Missy Elliott’s new album
“Block Party”

January 30 2013
3:26 PM

The duo formed by Missy Elliott and Timbaland was one of the most distinctive voices in hip-hop during the late ’90s and early ’00s: the rapper and producer — each skilled in both arts — joined forces in the 1997 album Supa Dupa Fly, which delivered synth-driven beats characterized by the imposing presence of drum machines inventively stylizing UK bass music genres.
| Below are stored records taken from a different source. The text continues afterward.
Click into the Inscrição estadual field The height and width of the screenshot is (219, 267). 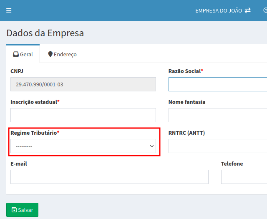(x=83, y=115)
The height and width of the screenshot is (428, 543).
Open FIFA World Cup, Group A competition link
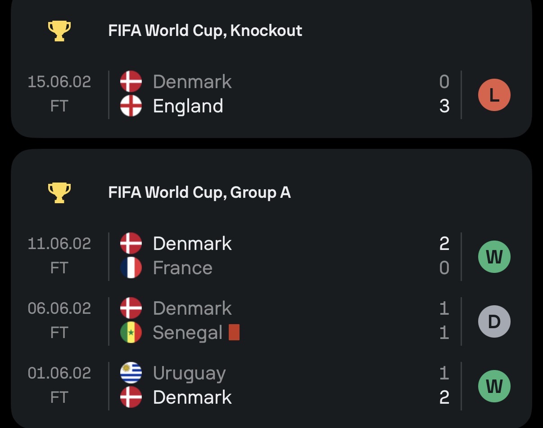(199, 192)
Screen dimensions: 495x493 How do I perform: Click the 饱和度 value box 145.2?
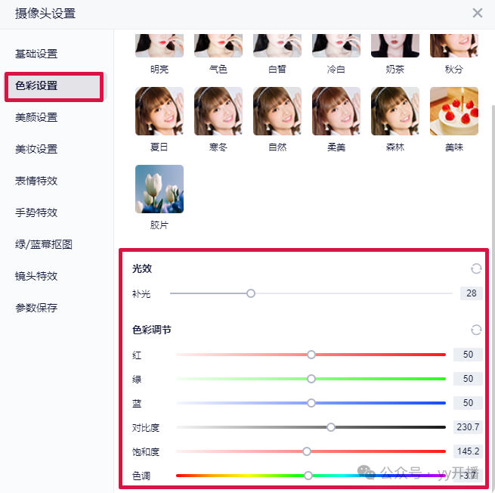tap(468, 451)
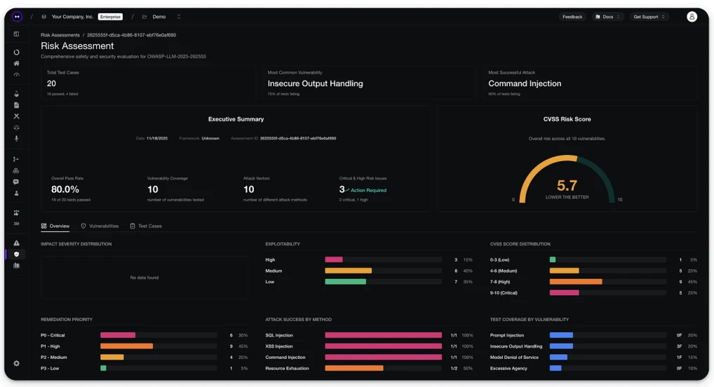Open the warning triangle sidebar icon
This screenshot has height=387, width=714.
pyautogui.click(x=16, y=243)
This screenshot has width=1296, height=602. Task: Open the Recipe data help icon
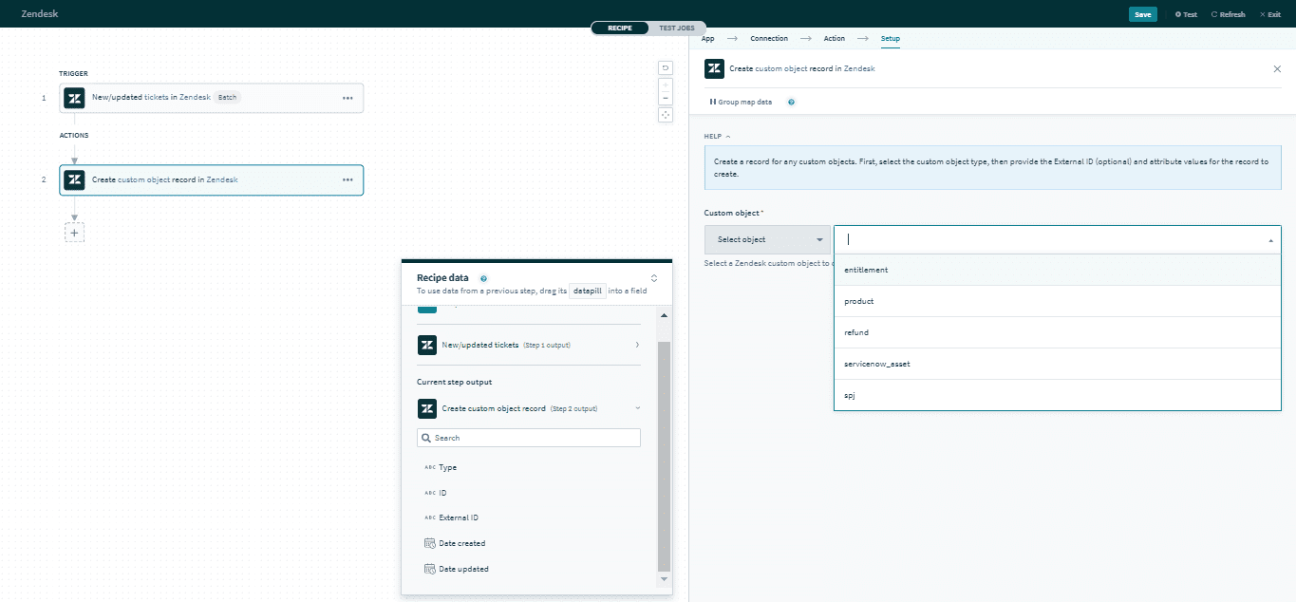click(483, 277)
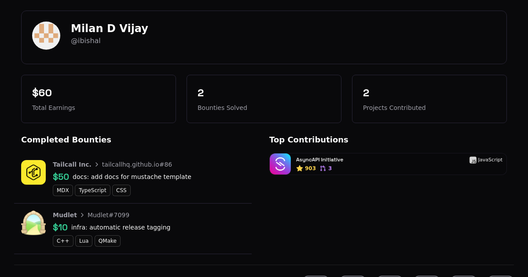528x277 pixels.
Task: Open the Mudlet#7099 issue link
Action: pyautogui.click(x=108, y=215)
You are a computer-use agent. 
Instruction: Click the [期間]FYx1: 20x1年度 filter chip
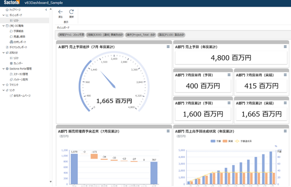tap(71, 35)
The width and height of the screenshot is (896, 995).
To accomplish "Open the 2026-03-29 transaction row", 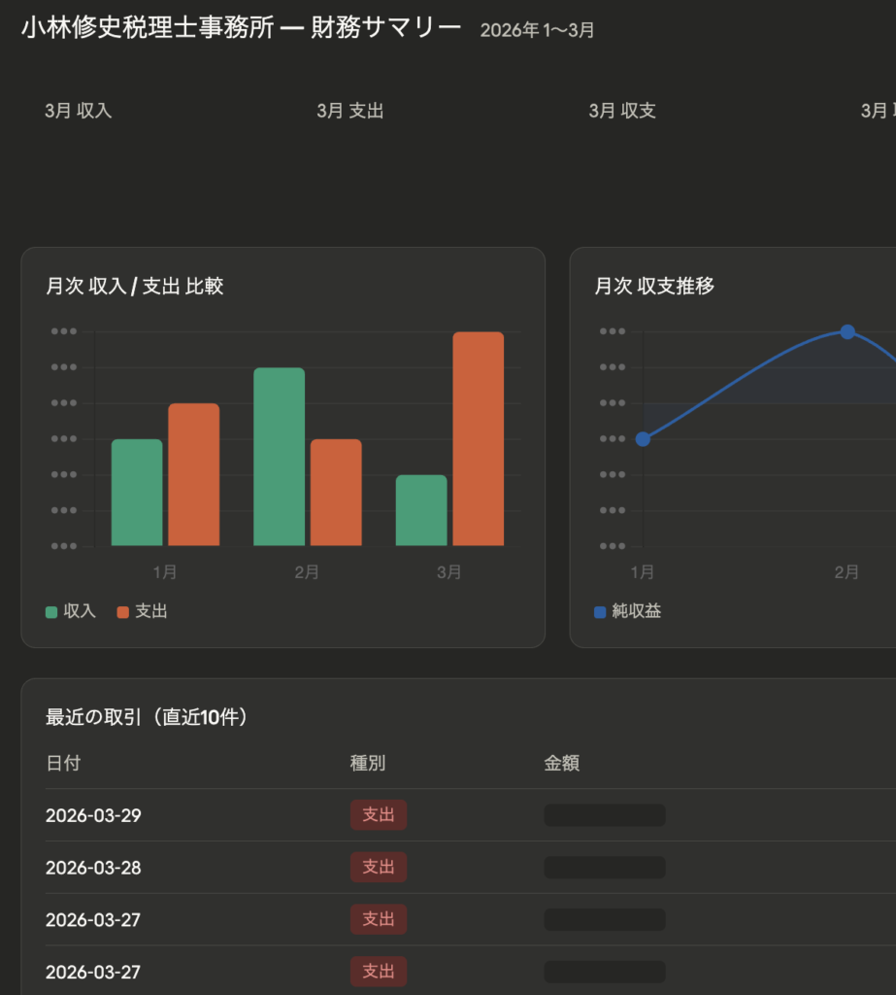I will (x=93, y=815).
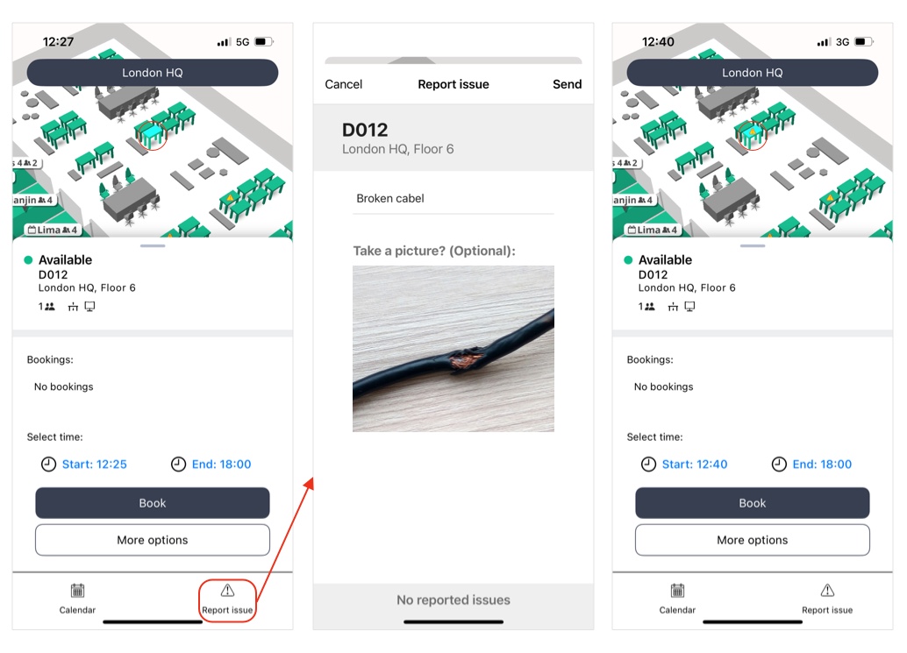
Task: Change End: 18:00 time on right screen
Action: pyautogui.click(x=822, y=464)
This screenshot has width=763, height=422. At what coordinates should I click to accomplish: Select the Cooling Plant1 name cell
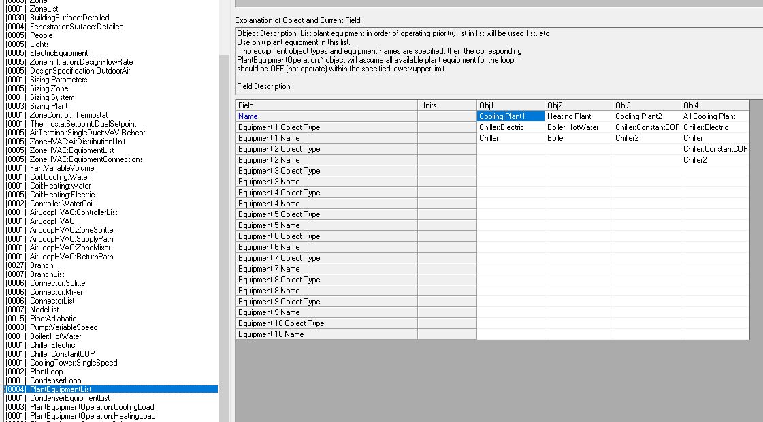click(510, 116)
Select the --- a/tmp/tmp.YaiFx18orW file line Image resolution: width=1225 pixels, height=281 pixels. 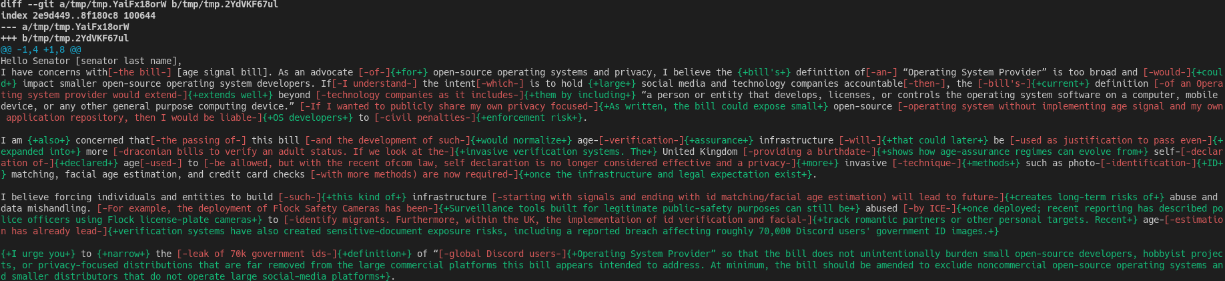pos(65,27)
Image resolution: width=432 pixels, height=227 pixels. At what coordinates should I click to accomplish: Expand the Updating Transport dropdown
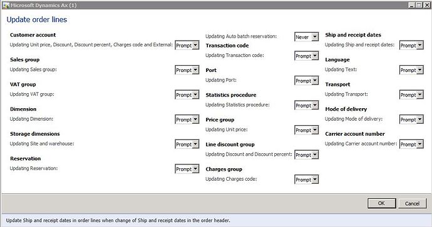(x=411, y=95)
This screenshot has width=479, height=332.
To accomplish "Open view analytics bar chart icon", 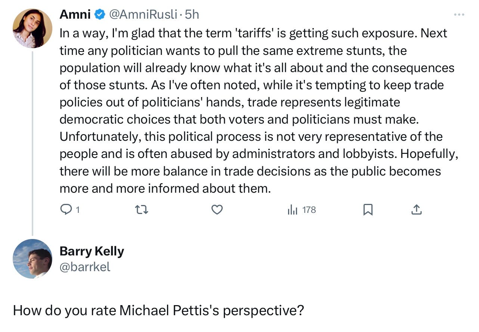I will point(293,210).
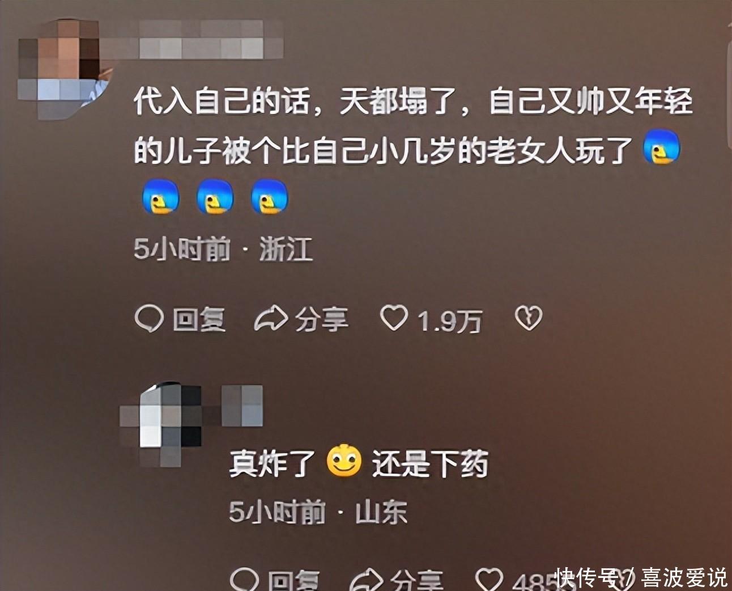Tap the share arrow icon under Shandong reply

(x=368, y=580)
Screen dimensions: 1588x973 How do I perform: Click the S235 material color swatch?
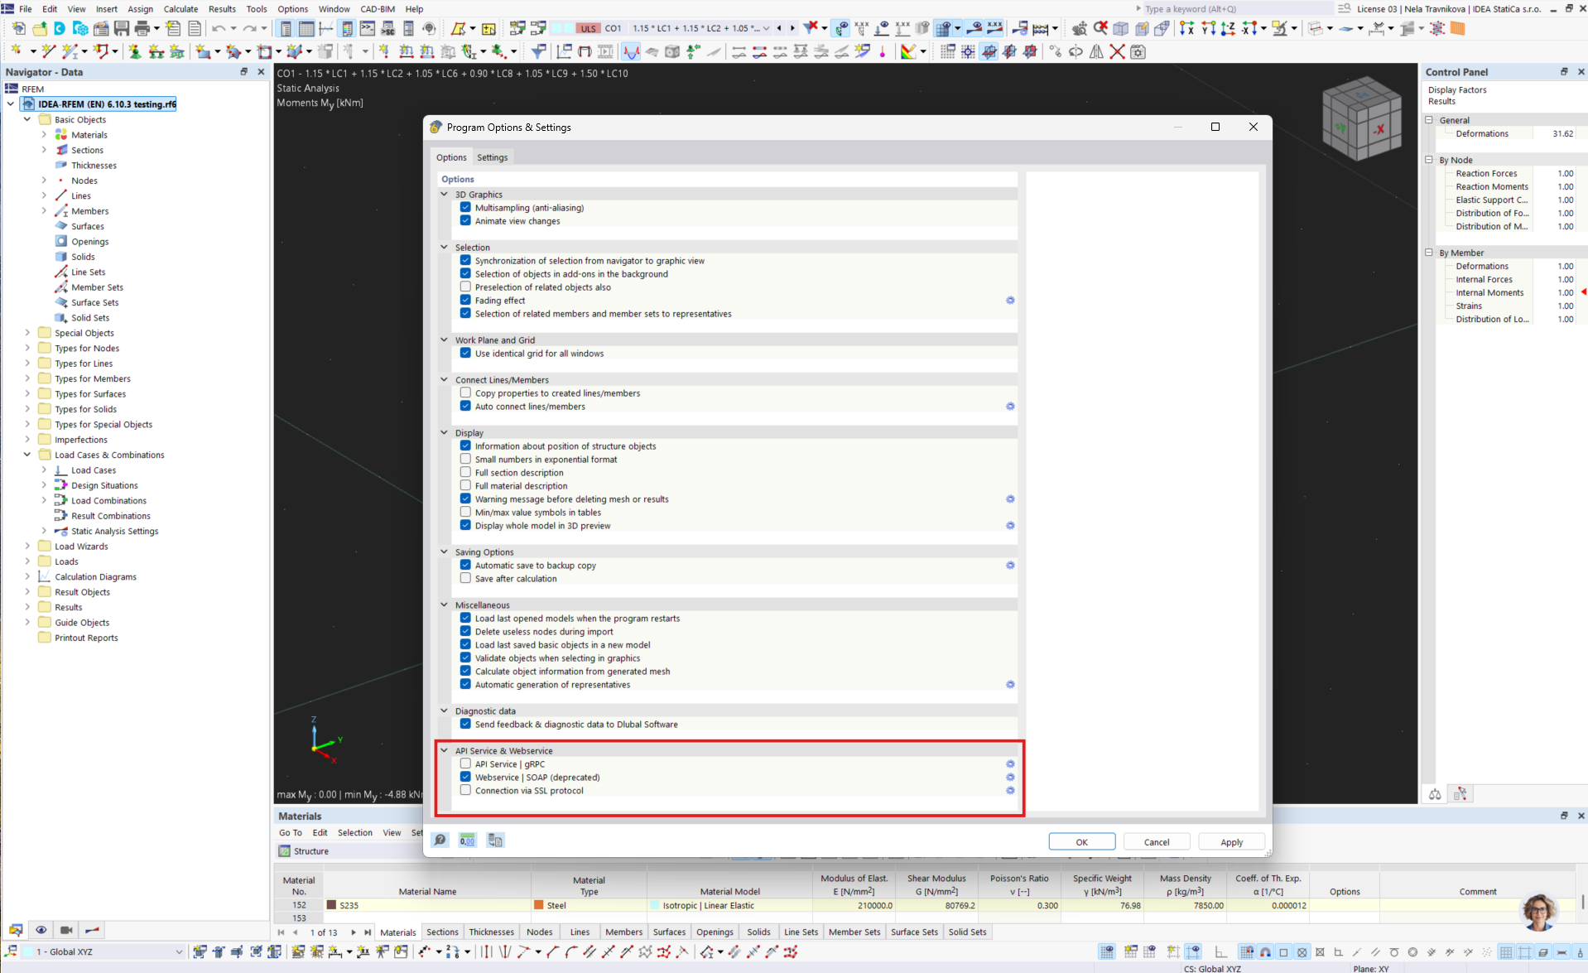[332, 906]
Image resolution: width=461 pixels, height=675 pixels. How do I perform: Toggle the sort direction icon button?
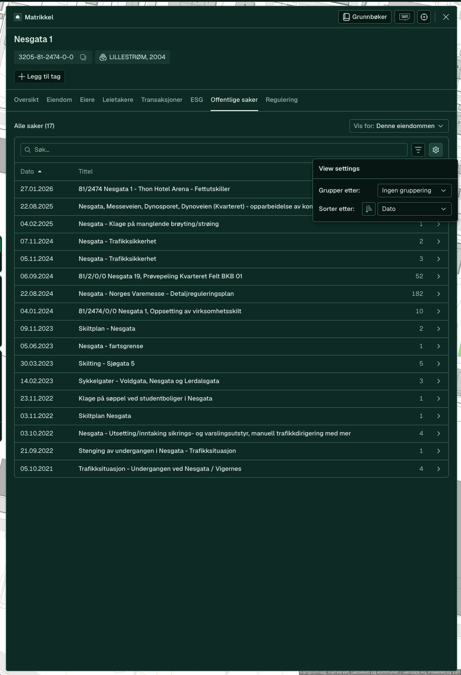(x=369, y=209)
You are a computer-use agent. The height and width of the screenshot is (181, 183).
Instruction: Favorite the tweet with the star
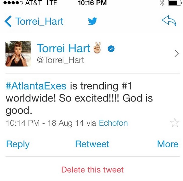click(x=175, y=123)
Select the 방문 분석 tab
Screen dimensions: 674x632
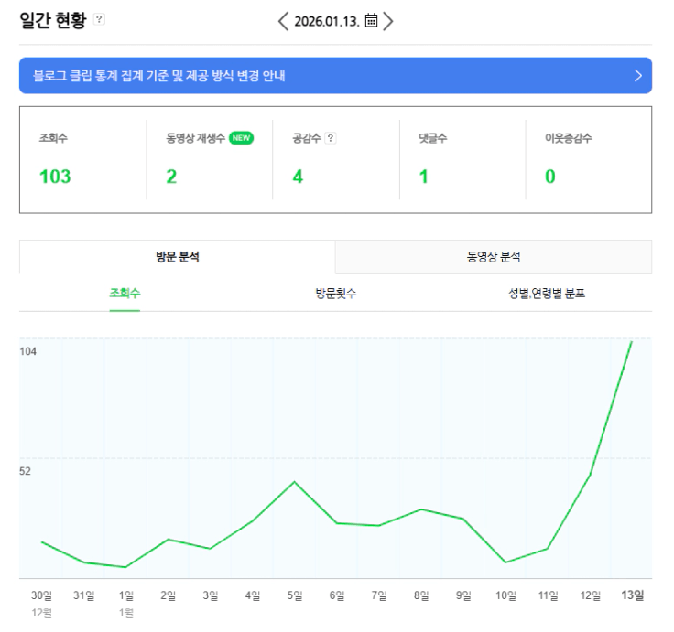click(x=178, y=257)
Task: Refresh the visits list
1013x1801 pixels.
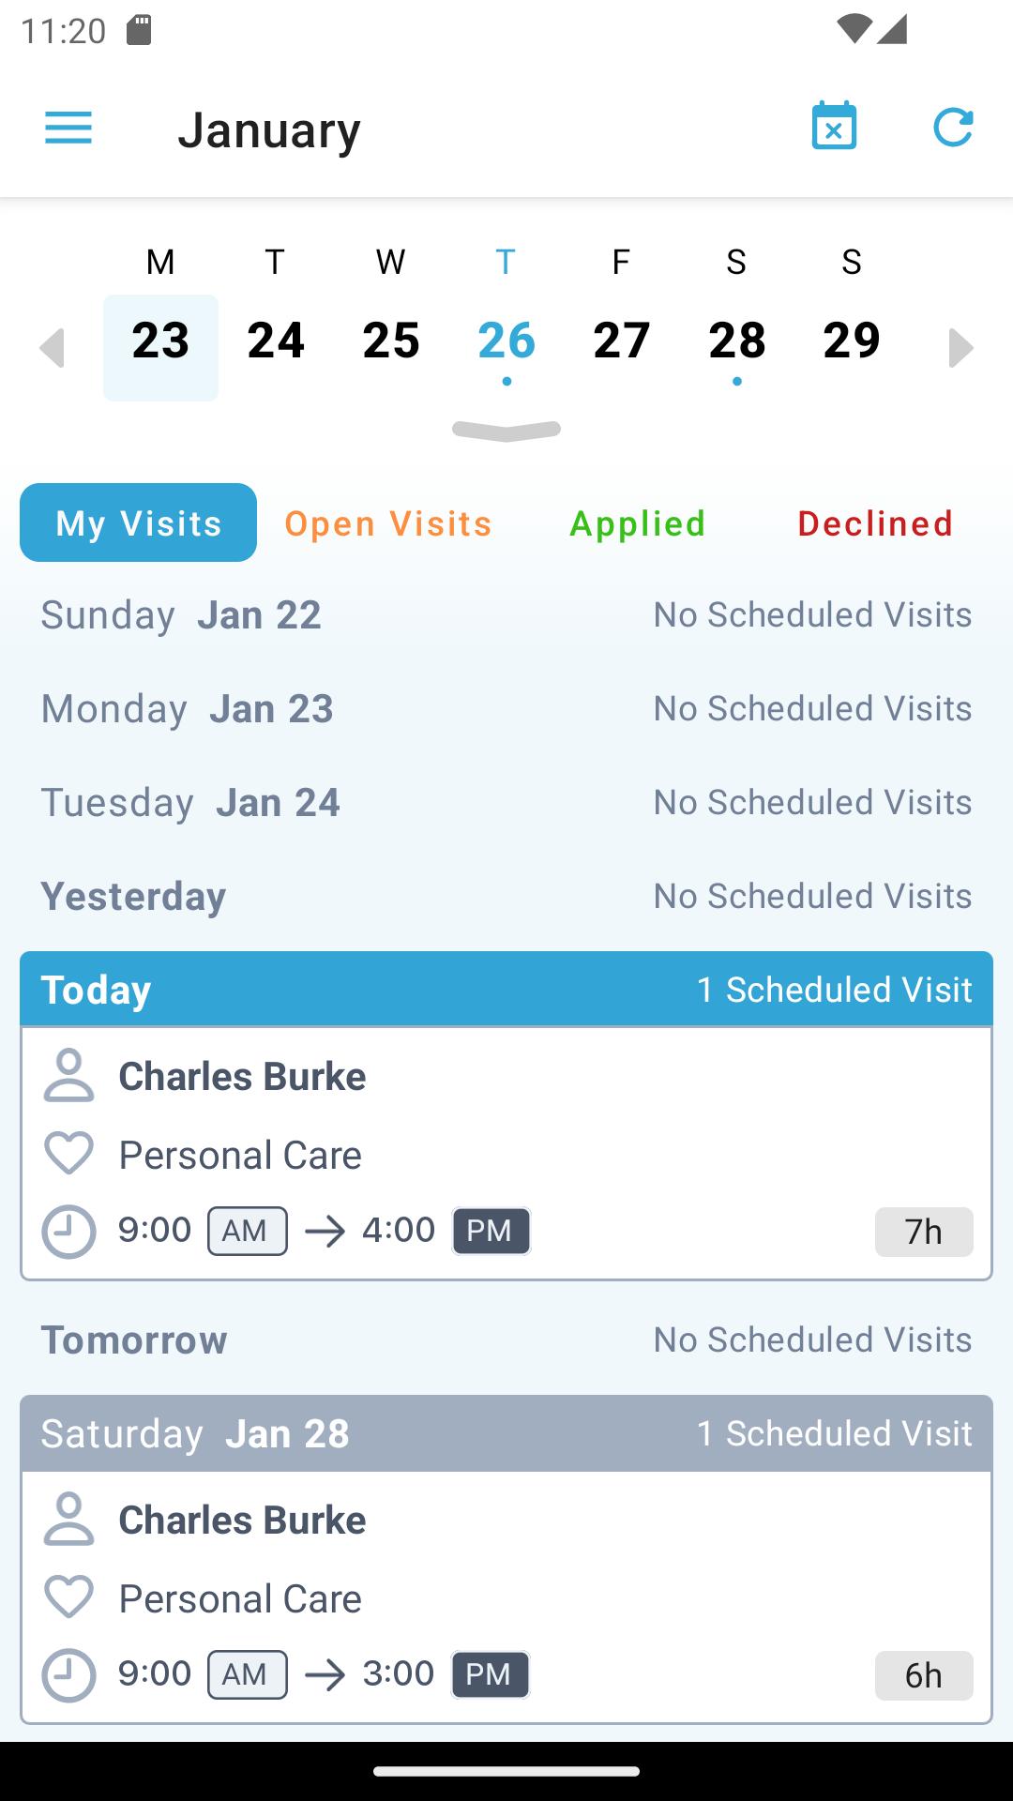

Supa Dupa Fly was followed by a chain of records that perfected the formula: robotic — sometimes harshly so — electro hip-hop that dared to invent a highly synthetic, futuristic and estranging production format, while breaking with the conservative obsession with sonic “realness.” Now, after a seven-year hiatus since since 2005’s The Cookbook and a long debilitating sickness, Missy is back and ready to reign again, in a time when female hip hop is flourishing. Indeed, she has rejoined forces with her longtime collaborator and friend to record an album tentatively named Block Party (an overt reference to her obsession for early hip-hop) which she describes as “one of those albums you can play out in the streets.” The album’s crepuscular self-celebration (“9th Inning”) mixes romantic piano music with horror-sounding overtones, while “Triple Threat” brings hyper-syncopated, science-fiction funk. A relevant addition to the career of — as Missy puts it — the “new Ike and Tina.” (Francesco Tenaglia)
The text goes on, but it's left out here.